Time to Butcher
This is not a subject that will
interest all people, but it was a way of life as I grew up. It may even bother
the squeamish. Every year between Thanksgiving and the New Year, the family
would gather at my grandfather’s farm. The decision to butcher depended on the
weather. Granddad always kept two hogs and a bull that he raised for the sole
purpose of having meat for the coming year. There was a lot of work involved in
the process and that is why the family gathered. It would make the work less
tiresome for everybody. With the work shared, all of the butchering could be
done in one day.
I can remember the air was cold
and I could see my breath rising. It was cold enough to cool the meat, but not
to freeze it quickly.
Usually it was the hogs that were
killed first. They were hoisted one at a time up in the center of a tripod by
winches, gutted, and dipped into scalding water. The water softened the
bristles and they were easier to scrape off the hides. Each was skinned and
then cut in half, and again into quarters. The sections were taken to large
tables and sliced into the various cuts of meat; roasts, chops, and hams. The
hams were trimmed of fat then rolled into a cure of brown sugar, pepper, and
salt.

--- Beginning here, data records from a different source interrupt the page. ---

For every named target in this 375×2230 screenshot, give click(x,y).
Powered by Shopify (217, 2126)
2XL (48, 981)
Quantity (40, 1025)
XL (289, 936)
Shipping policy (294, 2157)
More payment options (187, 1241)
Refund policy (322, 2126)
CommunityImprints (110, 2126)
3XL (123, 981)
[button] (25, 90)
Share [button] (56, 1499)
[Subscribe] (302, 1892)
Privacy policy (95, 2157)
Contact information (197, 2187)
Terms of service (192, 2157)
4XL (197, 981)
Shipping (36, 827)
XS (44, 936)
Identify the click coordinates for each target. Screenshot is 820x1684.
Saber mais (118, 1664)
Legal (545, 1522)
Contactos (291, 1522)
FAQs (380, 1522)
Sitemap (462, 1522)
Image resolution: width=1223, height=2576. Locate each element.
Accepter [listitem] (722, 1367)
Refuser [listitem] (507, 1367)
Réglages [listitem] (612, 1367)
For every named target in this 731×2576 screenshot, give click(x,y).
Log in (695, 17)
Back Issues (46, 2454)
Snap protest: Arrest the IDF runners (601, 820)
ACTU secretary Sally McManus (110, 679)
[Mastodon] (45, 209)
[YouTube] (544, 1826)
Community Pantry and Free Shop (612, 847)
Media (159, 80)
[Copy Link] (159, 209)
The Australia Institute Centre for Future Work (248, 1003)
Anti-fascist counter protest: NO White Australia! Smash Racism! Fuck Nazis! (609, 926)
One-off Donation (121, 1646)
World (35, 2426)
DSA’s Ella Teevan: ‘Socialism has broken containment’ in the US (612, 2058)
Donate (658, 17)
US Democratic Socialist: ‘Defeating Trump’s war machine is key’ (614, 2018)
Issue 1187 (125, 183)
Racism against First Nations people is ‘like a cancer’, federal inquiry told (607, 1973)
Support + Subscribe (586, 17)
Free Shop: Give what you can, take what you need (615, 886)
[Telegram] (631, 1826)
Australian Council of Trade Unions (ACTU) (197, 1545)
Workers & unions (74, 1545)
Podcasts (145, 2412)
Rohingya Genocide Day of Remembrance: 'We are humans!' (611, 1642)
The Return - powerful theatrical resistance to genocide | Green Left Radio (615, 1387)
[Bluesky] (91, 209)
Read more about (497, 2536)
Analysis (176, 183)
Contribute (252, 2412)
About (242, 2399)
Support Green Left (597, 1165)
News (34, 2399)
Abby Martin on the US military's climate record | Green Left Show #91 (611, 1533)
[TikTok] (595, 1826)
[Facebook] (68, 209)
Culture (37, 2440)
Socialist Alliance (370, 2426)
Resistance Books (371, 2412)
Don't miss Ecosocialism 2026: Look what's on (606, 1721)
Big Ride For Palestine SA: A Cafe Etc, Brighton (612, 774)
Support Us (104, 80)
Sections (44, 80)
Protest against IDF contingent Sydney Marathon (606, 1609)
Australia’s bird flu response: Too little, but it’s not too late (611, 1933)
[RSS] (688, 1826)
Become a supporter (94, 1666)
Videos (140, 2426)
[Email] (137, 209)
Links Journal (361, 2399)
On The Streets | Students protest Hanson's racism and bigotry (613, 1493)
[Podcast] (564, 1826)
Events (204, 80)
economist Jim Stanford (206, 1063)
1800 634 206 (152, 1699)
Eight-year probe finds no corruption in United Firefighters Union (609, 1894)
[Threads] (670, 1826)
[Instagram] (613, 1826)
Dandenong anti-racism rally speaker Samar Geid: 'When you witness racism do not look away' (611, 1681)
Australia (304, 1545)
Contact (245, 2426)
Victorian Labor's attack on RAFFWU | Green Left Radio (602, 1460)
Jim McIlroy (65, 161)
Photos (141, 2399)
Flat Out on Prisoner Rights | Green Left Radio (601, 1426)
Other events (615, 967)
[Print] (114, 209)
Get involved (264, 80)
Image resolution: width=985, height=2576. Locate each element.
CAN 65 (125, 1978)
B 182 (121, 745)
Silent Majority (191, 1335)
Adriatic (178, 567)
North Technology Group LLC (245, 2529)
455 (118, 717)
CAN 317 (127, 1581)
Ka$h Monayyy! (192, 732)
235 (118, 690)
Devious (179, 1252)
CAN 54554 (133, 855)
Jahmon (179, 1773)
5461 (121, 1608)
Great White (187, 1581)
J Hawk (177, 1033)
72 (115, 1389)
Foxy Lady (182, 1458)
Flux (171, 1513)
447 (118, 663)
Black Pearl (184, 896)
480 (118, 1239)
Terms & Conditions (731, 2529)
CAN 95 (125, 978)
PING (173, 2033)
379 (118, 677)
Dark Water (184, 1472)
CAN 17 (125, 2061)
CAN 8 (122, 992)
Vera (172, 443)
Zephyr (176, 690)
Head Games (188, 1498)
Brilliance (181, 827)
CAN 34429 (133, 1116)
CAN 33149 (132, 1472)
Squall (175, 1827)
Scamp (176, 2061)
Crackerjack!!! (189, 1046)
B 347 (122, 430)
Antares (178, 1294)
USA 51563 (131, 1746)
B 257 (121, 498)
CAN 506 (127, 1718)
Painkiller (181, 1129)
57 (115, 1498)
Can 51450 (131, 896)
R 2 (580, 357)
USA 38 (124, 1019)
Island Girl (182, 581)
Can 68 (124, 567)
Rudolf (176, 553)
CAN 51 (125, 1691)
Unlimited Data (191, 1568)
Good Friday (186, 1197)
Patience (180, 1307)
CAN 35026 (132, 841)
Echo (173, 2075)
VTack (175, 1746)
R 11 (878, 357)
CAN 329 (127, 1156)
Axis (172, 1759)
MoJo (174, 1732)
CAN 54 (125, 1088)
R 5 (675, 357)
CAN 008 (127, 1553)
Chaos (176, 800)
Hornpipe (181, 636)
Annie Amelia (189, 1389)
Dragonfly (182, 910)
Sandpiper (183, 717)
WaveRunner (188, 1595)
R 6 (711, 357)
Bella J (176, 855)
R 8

Allowed to rest in the cure before they were carried and hung inside the
smoke house.
The smoke house was a small shack
with a raised floor. The floorboards had gaps between them to allow the smoke
from a smoldering fire of wet hickory wood beneath them to rise into the shed.
The rest of the building was tight with just a small space to allow the smoke
to escape near the top. The thick smoke finished curing the hams and bacon if
Grandpa decided on that too.
While the major cutting up and dividing of the
pigs was happening, the women gathered and washed out the small intestines of
the pigs. Those intestines would become the casings for the sausage.
The fat and small bits of meat had
to be removed from the bones. That was the job I had been assigned. I couldn’t
cut anything that shouldn’t be cut except me. My one uncle and I kept trimming
and providing the pork that would be ground into sausage. It was a demanding job; fast enough to keep
ahead of the grinder and slow enough not to lose a finger.
The ground up pork would be
seasoned with black pepper and mixed by hand. The mixture was taken upstairs
where the women would put it into a press that would squeeze the sausage out
through a teat near the bottom. The casing had already been slipped over the
teat and the sausage would fill the casing as it was pushed out through the
opening at the end of the teat. Deft twists by the women controlled the length
of each link.
Next it was time for the beef.
The bull was killed and hung up on the tripod to be gutted and skinned. It was
quartered as well and laid on the tables to be cut up. The bits and pieces and
the bones were passed to me and my uncle to strip any remaining meat to be
ground into hamburger. The steaks, chops, and roasts were removed by deft hands
long before the beef was passed to me. (I never did gain enough experience to
move up in the ranks of cutters before my grandfather died.)
All of the meat had to be placed
into jars and be cold packed and sealed against spoilage. That changed once my
grandparents bought a freezer and the meats had to be wrapped and frozen.
Each family took home some of the
meat as a thank you from Granddad for all of the help. None of the families
were wealthy and the fresh meat made life better for us all.